DIRECTIONS FOR THIS TASK | Return, word for word, only the lines of the data below that lie between the line with "News (106, 1010)" and the line with "Shipping policy (1185, 1399)", those two lines included.

DATA SECTION section start

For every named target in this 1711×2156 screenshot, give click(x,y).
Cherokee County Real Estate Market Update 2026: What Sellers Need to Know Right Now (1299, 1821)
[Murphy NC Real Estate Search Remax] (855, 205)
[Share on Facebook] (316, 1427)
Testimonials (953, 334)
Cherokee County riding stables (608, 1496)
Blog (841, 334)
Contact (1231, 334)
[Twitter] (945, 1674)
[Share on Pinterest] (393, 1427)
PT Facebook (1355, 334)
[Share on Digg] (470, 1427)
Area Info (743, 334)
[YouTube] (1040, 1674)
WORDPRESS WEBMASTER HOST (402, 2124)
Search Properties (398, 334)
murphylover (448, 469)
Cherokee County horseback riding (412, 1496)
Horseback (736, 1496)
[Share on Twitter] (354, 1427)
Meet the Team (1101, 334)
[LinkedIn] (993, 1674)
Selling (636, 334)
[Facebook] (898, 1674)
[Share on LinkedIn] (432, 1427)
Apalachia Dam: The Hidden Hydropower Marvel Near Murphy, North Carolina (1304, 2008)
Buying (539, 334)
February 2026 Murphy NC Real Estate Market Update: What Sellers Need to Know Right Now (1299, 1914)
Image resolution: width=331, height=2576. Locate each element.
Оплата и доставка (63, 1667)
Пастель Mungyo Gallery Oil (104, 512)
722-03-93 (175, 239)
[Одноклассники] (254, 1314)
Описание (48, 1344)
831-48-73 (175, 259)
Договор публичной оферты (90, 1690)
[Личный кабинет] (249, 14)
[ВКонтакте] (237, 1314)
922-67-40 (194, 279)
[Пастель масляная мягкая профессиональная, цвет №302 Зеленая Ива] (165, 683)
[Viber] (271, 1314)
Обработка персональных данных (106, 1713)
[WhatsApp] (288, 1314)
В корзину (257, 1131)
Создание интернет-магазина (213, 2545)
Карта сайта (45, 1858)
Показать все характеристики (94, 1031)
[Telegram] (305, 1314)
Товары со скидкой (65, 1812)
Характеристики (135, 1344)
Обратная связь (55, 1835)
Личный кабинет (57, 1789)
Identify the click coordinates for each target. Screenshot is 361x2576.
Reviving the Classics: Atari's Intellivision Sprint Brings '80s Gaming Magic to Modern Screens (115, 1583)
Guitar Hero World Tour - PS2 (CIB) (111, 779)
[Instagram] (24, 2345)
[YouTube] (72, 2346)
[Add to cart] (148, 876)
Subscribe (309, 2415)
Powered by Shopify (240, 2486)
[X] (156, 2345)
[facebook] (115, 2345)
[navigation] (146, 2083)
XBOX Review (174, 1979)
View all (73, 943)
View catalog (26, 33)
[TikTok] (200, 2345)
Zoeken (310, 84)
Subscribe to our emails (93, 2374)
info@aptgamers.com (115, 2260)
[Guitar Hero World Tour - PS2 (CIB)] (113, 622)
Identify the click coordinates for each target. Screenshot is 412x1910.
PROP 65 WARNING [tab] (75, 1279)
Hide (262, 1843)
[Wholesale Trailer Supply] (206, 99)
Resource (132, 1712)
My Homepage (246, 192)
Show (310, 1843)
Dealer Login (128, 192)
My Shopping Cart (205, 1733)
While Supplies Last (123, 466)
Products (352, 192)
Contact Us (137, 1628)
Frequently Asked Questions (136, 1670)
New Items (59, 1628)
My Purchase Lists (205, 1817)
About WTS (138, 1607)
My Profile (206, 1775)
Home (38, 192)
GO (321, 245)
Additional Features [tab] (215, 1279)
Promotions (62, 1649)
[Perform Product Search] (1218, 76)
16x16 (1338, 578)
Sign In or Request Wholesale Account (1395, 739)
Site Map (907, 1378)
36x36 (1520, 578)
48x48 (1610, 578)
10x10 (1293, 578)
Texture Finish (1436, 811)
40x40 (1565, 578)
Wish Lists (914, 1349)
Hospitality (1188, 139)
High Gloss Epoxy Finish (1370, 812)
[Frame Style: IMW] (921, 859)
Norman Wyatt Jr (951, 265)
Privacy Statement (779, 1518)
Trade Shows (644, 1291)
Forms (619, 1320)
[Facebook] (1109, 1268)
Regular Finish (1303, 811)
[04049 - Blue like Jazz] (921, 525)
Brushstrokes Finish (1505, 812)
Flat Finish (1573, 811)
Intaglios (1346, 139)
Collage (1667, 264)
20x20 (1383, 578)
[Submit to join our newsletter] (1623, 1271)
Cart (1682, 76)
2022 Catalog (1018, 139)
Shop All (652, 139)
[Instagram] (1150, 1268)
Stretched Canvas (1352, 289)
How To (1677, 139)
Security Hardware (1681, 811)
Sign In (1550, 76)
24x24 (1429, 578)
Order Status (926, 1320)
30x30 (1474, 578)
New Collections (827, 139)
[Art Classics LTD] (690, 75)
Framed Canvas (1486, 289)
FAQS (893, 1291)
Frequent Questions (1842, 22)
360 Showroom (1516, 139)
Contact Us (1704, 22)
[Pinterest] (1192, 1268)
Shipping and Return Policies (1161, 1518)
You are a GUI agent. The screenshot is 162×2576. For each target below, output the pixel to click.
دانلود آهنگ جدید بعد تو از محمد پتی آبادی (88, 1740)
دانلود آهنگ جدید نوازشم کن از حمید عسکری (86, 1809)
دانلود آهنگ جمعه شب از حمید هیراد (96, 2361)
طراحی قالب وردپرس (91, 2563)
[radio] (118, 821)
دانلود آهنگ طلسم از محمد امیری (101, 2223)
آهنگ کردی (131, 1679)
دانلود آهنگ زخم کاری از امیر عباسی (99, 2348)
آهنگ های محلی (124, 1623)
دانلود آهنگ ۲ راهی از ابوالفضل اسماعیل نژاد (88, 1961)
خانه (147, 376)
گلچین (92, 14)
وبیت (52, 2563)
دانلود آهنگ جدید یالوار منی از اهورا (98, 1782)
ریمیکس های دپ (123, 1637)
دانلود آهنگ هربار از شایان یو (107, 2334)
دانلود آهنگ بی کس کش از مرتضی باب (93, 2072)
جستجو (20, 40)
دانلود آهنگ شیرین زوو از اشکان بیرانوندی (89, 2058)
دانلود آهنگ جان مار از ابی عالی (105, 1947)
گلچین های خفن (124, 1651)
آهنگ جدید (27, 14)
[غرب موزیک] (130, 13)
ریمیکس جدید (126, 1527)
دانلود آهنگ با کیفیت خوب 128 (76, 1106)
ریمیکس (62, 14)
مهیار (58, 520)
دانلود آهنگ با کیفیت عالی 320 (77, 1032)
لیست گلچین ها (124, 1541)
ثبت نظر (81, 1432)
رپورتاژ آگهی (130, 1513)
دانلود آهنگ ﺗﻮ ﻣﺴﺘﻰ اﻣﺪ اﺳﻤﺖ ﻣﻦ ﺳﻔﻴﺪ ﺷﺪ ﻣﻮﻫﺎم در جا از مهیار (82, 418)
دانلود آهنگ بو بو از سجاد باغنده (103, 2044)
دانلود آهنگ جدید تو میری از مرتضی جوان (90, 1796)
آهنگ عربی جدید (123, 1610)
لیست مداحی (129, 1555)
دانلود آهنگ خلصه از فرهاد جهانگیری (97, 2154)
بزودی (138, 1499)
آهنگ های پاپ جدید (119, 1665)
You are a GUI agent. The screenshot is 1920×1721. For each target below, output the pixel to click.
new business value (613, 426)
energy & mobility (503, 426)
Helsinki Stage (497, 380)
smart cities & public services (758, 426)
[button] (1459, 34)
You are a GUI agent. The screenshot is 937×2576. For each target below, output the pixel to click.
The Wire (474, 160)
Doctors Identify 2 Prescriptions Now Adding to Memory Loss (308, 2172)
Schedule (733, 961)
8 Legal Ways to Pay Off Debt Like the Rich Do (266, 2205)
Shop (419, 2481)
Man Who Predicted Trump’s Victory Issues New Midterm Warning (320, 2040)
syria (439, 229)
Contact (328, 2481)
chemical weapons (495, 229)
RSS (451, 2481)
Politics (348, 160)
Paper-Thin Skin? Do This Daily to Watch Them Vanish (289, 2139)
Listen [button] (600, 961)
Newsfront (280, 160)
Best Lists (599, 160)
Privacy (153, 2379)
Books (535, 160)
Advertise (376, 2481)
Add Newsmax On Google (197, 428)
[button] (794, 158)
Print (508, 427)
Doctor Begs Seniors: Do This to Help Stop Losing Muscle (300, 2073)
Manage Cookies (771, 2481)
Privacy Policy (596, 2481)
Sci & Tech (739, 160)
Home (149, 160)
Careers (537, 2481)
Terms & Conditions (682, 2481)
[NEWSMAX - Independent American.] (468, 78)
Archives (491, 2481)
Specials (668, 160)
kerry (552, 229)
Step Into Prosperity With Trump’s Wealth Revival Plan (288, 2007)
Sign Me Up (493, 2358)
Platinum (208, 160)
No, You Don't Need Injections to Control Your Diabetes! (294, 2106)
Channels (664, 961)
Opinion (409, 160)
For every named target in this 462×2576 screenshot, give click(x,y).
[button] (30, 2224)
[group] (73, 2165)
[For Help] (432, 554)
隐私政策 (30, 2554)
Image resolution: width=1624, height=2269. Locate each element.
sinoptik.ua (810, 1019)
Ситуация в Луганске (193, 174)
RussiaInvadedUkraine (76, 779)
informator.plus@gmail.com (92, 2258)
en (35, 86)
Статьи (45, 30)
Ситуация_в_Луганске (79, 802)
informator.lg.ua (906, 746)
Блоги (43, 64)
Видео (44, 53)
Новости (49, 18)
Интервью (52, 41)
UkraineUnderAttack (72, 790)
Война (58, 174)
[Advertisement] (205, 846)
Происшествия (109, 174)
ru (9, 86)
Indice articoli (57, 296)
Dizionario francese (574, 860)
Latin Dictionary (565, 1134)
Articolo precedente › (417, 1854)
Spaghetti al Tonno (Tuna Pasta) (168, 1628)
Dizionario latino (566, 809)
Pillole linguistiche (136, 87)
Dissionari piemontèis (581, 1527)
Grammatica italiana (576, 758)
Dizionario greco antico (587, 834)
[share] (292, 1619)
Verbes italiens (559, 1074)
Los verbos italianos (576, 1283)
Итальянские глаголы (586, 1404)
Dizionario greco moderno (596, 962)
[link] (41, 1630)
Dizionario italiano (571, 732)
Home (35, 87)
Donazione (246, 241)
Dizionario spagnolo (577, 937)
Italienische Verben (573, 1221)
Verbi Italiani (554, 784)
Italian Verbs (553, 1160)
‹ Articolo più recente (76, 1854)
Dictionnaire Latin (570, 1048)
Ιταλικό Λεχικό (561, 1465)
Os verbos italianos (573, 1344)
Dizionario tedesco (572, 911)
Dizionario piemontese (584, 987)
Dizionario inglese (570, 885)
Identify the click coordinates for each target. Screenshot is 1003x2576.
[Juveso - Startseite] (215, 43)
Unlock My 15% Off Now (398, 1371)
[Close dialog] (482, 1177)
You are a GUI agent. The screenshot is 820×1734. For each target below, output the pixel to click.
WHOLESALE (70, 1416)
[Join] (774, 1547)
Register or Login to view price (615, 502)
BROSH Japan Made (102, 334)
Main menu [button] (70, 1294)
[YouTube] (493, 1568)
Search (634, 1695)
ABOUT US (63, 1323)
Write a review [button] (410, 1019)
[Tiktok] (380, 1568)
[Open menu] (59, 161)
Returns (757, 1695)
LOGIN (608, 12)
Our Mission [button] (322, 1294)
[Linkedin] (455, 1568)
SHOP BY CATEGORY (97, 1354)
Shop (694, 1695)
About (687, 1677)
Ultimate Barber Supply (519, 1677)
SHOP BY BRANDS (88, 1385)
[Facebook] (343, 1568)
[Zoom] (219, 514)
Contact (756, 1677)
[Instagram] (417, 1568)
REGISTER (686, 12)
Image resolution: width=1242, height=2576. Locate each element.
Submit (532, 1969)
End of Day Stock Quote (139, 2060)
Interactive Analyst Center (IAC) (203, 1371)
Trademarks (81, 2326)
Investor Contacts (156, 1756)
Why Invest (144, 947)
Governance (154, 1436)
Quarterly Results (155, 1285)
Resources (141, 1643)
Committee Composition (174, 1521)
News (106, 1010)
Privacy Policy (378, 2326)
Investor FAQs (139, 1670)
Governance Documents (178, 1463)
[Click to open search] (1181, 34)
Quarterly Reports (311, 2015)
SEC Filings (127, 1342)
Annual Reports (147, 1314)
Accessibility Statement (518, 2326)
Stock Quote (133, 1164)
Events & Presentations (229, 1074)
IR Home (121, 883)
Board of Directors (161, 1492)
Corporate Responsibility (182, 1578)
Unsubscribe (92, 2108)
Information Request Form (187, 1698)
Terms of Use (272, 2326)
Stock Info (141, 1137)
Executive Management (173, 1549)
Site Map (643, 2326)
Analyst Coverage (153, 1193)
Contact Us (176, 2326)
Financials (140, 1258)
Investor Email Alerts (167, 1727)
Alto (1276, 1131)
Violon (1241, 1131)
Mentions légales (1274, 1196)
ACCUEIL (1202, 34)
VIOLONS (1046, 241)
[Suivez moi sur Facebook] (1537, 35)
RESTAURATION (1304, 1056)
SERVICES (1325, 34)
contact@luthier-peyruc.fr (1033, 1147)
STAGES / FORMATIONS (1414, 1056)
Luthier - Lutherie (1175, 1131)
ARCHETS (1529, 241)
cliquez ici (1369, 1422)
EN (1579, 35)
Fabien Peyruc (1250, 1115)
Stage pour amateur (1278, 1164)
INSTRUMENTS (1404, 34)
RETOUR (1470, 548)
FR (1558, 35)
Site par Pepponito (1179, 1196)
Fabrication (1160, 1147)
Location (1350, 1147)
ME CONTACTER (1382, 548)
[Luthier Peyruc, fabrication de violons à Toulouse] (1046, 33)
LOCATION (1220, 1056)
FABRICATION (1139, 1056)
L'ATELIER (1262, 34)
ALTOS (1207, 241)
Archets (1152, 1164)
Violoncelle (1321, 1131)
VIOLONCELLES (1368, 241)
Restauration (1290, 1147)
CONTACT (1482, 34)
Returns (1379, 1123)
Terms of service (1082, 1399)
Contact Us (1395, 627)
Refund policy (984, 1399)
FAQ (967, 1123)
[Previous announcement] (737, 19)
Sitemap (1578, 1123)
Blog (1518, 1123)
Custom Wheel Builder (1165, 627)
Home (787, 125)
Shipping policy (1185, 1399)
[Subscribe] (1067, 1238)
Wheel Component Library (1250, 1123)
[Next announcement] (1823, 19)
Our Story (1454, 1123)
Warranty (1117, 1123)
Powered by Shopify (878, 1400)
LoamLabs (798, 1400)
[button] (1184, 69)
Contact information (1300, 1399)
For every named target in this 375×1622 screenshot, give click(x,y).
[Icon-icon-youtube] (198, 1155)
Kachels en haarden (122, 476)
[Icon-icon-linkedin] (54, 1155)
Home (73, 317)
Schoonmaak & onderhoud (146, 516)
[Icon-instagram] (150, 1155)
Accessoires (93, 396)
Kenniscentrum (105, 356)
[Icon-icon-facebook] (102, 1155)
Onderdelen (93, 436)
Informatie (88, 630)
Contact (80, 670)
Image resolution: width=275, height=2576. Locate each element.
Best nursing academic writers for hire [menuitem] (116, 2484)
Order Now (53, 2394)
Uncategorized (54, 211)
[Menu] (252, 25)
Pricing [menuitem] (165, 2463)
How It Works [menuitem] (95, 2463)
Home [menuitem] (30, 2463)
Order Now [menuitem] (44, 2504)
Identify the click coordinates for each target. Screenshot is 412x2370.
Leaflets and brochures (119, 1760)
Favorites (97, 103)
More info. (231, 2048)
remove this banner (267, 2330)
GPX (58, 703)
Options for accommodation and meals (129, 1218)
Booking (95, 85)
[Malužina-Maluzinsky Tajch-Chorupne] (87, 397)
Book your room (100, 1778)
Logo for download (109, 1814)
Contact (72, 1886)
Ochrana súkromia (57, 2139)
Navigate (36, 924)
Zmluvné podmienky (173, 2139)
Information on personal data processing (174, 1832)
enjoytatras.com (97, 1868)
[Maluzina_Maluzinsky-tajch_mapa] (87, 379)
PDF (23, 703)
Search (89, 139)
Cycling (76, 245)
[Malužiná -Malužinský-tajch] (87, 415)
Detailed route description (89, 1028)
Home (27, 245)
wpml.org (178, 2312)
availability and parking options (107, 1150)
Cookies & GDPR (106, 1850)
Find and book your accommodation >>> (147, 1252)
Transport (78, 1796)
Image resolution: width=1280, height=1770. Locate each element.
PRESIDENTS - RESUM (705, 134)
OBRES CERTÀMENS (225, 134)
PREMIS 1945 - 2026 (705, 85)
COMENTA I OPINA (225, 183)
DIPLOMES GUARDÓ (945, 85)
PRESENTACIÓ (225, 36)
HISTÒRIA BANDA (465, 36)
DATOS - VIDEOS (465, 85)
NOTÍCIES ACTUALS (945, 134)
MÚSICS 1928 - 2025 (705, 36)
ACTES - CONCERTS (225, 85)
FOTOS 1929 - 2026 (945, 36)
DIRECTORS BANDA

DATA SECTION section end

THE ANSWER |
News (106, 1010)
Privacy Policy (378, 2326)
Investor FAQs (139, 1670)
Governance Documents (178, 1463)
[Click to open search] (1181, 34)
Quarterly Reports (311, 2015)
SEC Filings (127, 1342)
Annual Reports (147, 1314)
Accessibility Statement (518, 2326)
Stock Quote (133, 1164)
Events & Presentations (229, 1074)
IR Home (121, 883)
Board of Directors (161, 1492)
Corporate Responsibility (182, 1578)
Unsubscribe (92, 2108)
Information Request Form (187, 1698)
Terms of Use (272, 2326)
Stock Info (141, 1137)
Executive Management (173, 1549)
Site Map (643, 2326)
Analyst Coverage (153, 1193)
Contact Us (176, 2326)
Financials (140, 1258)
Investor Email Alerts (167, 1727)
Alto (1276, 1131)
Violon (1241, 1131)
Mentions légales (1274, 1196)
ACCUEIL (1202, 34)
VIOLONS (1046, 241)
[Suivez moi sur Facebook] (1537, 35)
RESTAURATION (1304, 1056)
SERVICES (1325, 34)
contact@luthier-peyruc.fr (1033, 1147)
STAGES / FORMATIONS (1414, 1056)
Luthier - Lutherie (1175, 1131)
ARCHETS (1529, 241)
cliquez ici (1369, 1422)
EN (1579, 35)
Fabien Peyruc (1250, 1115)
Stage pour amateur (1278, 1164)
INSTRUMENTS (1404, 34)
RETOUR (1470, 548)
FR (1558, 35)
Site par Pepponito (1179, 1196)
Fabrication (1160, 1147)
Location (1350, 1147)
ME CONTACTER (1382, 548)
[Luthier Peyruc, fabrication de violons à Toulouse] (1046, 33)
LOCATION (1220, 1056)
FABRICATION (1139, 1056)
L'ATELIER (1262, 34)
ALTOS (1207, 241)
Archets (1152, 1164)
Violoncelle (1321, 1131)
VIOLONCELLES (1368, 241)
Restauration (1290, 1147)
CONTACT (1482, 34)
Returns (1379, 1123)
Terms of service (1082, 1399)
Contact Us (1395, 627)
Refund policy (984, 1399)
FAQ (967, 1123)
[Previous announcement] (737, 19)
Sitemap (1578, 1123)
Blog (1518, 1123)
Custom Wheel Builder (1165, 627)
Home (787, 125)
Shipping policy (1185, 1399)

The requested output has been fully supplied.